Scan the records below and copy every line that contains the string "Choose".

(Stored data)
---+---

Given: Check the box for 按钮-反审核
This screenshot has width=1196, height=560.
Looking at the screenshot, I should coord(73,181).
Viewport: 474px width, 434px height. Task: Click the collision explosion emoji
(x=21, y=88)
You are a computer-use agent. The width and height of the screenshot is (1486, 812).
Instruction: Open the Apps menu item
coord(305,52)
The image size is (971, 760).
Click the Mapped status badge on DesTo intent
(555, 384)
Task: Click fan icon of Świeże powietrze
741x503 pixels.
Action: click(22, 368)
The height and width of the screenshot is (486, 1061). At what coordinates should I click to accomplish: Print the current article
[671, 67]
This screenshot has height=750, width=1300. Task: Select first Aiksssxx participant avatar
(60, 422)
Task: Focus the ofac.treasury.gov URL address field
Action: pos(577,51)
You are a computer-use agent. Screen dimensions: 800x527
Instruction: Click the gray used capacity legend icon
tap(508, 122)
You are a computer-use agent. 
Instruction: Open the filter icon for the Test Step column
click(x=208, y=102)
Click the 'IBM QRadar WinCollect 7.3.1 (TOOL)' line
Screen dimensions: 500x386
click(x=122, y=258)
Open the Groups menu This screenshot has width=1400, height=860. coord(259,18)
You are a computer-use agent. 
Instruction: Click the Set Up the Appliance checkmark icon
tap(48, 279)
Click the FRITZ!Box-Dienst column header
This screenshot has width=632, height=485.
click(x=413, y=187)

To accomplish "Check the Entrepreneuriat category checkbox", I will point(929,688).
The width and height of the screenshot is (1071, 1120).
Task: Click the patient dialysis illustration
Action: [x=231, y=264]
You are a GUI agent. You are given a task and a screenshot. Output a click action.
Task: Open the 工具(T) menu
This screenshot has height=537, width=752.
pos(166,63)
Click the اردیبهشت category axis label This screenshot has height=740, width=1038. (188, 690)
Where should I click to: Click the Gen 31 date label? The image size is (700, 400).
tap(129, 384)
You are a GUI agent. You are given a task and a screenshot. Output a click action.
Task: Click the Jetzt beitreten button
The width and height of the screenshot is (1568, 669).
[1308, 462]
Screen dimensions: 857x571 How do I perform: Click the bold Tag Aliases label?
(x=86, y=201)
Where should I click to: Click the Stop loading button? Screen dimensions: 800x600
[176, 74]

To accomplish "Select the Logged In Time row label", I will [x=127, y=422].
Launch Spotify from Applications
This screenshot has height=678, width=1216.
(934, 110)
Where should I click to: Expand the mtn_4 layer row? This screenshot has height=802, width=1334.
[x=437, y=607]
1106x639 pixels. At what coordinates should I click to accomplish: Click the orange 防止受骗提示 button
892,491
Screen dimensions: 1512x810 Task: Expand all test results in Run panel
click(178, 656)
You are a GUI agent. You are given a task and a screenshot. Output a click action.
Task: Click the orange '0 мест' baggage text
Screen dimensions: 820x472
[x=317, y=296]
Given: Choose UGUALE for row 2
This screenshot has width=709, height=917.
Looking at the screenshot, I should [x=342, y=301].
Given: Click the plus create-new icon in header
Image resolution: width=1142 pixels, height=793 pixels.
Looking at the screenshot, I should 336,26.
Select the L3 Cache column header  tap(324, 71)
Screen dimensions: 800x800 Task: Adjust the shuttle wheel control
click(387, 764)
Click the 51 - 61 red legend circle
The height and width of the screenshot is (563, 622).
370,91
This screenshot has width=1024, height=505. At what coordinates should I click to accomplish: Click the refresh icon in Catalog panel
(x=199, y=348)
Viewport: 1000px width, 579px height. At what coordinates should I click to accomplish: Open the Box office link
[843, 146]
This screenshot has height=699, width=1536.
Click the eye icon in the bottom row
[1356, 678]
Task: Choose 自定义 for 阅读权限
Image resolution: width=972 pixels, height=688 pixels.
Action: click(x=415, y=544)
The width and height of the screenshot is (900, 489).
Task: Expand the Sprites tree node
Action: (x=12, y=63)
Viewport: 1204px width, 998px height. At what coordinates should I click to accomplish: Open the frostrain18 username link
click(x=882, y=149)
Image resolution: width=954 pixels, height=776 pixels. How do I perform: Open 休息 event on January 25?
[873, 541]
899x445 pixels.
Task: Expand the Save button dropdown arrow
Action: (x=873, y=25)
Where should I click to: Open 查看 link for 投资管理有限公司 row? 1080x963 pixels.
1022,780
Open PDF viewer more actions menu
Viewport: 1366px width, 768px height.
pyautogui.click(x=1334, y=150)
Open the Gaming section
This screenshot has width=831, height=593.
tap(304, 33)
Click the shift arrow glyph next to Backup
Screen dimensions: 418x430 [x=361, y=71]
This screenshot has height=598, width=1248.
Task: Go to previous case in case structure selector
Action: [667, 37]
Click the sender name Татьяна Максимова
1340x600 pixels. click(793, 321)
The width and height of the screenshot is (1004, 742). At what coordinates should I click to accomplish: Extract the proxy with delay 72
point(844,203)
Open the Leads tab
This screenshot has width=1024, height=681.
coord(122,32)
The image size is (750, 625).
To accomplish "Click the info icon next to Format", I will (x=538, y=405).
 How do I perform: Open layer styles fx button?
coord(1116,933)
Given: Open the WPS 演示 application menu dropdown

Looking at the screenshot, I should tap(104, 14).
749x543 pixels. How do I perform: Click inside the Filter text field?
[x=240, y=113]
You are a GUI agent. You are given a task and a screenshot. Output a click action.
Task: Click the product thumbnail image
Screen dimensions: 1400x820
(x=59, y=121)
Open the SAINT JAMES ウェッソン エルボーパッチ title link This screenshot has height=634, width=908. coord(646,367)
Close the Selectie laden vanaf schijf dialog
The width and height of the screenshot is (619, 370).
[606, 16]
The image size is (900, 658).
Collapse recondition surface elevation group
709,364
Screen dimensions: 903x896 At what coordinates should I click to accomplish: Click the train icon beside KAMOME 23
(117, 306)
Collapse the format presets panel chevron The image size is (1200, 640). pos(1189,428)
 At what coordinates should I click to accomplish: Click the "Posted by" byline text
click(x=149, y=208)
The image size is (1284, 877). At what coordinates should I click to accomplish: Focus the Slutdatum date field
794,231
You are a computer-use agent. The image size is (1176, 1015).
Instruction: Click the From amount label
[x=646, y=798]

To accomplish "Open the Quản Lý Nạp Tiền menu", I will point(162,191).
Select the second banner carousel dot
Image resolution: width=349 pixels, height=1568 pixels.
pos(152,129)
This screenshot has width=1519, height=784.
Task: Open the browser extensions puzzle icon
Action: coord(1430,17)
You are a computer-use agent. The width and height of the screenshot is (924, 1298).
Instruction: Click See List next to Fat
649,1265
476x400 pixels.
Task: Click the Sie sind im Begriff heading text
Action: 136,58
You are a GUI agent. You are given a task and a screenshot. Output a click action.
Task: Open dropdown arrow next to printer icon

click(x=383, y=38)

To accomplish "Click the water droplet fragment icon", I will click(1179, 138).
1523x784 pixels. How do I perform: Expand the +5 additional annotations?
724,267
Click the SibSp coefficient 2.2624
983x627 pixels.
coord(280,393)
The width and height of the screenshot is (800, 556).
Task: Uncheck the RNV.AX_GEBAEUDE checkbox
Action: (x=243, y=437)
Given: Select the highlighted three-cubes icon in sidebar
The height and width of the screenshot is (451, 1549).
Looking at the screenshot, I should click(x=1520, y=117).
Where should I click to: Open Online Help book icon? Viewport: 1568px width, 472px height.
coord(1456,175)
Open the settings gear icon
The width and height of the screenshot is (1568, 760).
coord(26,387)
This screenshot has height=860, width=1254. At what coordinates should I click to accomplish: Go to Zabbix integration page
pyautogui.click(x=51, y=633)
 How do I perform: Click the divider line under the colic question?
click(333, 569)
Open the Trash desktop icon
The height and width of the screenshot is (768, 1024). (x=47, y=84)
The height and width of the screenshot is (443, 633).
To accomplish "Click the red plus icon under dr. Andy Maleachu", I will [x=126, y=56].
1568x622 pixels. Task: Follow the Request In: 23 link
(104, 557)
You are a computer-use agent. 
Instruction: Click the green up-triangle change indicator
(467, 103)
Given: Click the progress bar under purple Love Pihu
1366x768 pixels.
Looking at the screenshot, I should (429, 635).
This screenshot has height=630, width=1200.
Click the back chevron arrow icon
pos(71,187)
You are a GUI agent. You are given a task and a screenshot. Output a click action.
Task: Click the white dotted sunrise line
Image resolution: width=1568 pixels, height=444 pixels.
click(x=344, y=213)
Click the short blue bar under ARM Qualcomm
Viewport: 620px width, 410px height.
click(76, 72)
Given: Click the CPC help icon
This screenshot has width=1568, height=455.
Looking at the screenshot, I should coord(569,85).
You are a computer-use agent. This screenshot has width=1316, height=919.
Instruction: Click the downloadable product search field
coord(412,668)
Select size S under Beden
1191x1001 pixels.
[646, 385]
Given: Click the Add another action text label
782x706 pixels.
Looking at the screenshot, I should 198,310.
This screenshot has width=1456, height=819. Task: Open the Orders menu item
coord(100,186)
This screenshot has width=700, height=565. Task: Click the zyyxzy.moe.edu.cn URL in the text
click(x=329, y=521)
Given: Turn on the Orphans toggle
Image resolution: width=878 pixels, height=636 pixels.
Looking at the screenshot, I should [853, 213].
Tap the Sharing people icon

---+---

**Exercise solution:**
Given: Choose UGUALE for row 2
Task: Choose 自定义 for 阅读权限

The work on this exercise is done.